» **Requirement**:
For the entries that appear below, write out the exact text and omit the pictures.

--- Information given Enclosed Below ---

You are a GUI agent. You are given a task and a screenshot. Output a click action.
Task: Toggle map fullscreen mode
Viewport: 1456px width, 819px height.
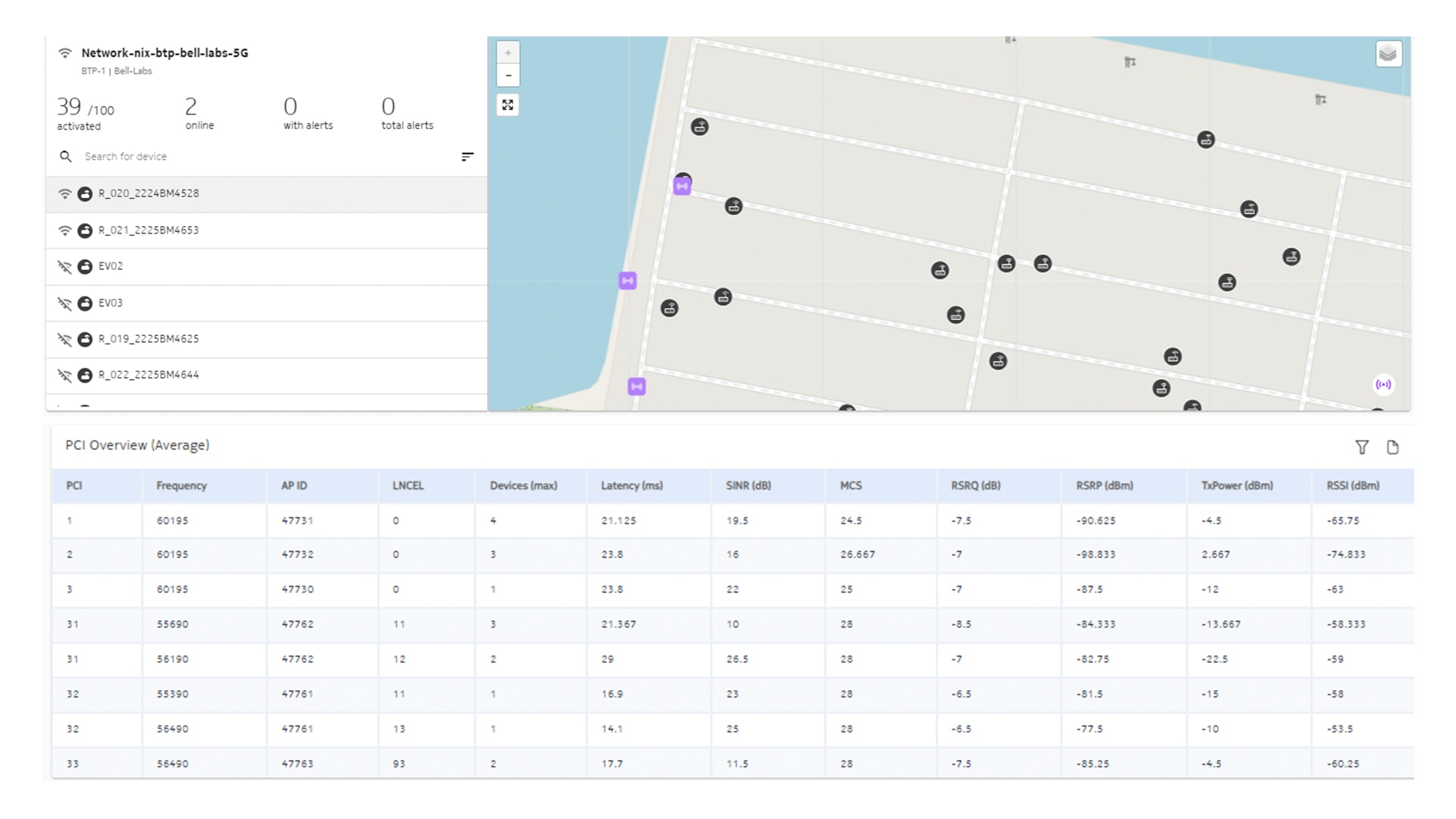(508, 105)
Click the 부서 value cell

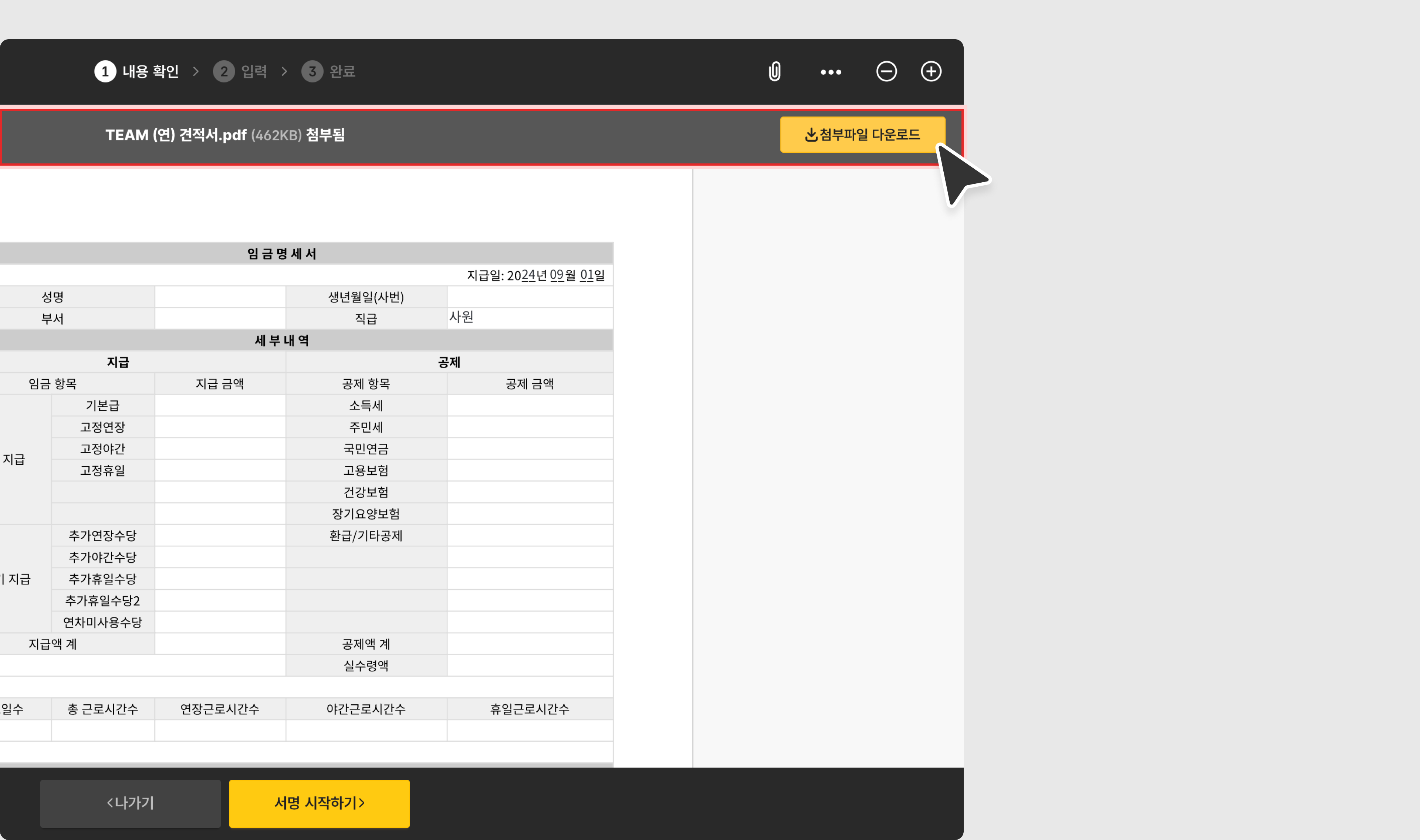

--- End of Enclosed Information given ---

» **Written answer**:
You are a GUI agent. You are given a task and a screenshot. Output a click action.
Task: Toggle map fullscreen mode
Viewport: 1456px width, 819px height.
(508, 105)
Click the 부서 value cell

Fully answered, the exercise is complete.